Tuesday, March 17, 2015

Painting With Wool

Or in my case finger painting with wool!

I admit that I'm a novice when it comes to felting wool.  But the process fascinates me.  I haven't, so far, ventured into wet felting, although I'm seriously considering it.  No, what I do is needle felting.

Wet felting involves applying warm soapy water to layers of fibers that are laid at 90 degrees angles to one another.  Then, through repeated agitation and compression, the wool fibers "hook" together to form one cohesive piece of fabric. 

Wool felts because the fibers are covered with tiny scales, similar to those on a human hair.  When wet, these scales expand and the agitation allows them to hook onto each other, creating a felted piece of material.  Plant and synthetic fibers will not felt. 

Needle felting is much less involved.  Since wool naturally wants to stick to itself when agitated, the use of a felting needle facilitates the process. A felting needle has notches along the sides of the needle near the point that "grabs" the wool fiber and tangles it together, forming a unified piece of fabric.

I've made bottle cap pincushions using this method.  They are tiny little things measuring a few inches in height.  I cheated a bit.  Basically because I'm cheap,I used an old sweater that I had previously felted for the core, needle felting it into a sphere.  Then I used the more expensive roving to cover the ball.

Purple and White Bottle Cap Pincushion

Hand Embroidered Miniature Bottle Cap Pincushion


But my latest project is a leaf shaped Amulet Pouch

 

I started this project with a piece of off- white 100% wool felt.  

 The next step was to needle felt over this base with various colors of wool roving.  I chose greens, yellow, orange, and purple to give the finished leaf an Autumn look.

I have two different felting needles.  The one on the left is a single needle, while the one on the right has multiple needles in a finger saving case.  I'll warn you right now, that you DO NOT want to needle felt while watching television.  I have the scars to prove that it's not a good thing!

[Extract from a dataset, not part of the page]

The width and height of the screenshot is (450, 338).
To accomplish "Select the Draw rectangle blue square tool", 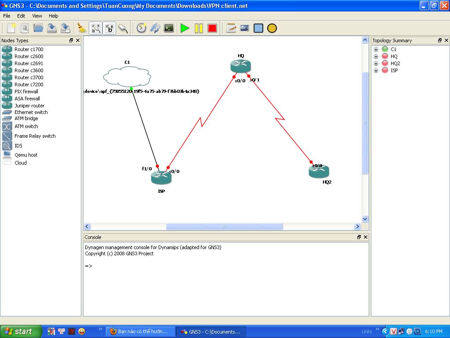I will point(258,28).
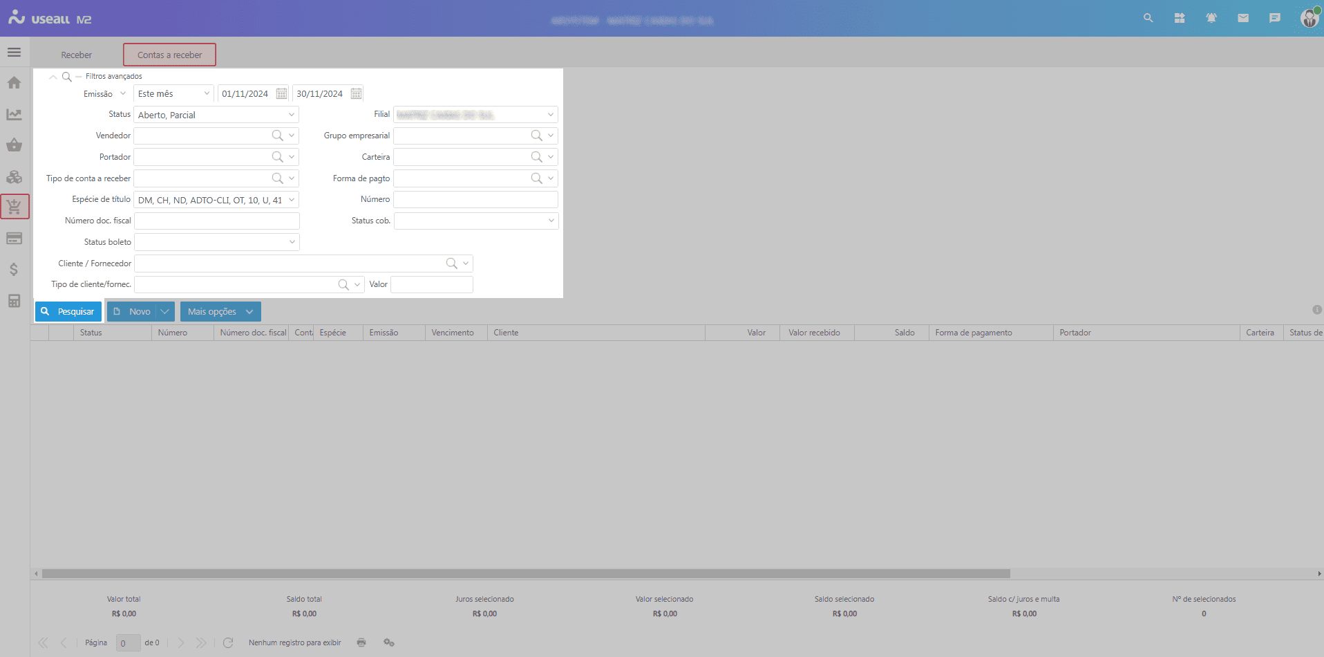Image resolution: width=1324 pixels, height=657 pixels.
Task: Expand the Status dropdown showing Aberto, Parcial
Action: click(291, 115)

Using a block of foam, I spread the base with small hanks of the roving and started the needle felting process.  Yes, it's tedious but it did give me time to think about what I was going to make for supper.  Chicken stir fry, if you're interested!


Finished piece of needle felted fabric

Needle Felted Piece With My Leaf Patterns






I cut out two of each size.  I never did use the smaller on.  Oh well, maybe another project.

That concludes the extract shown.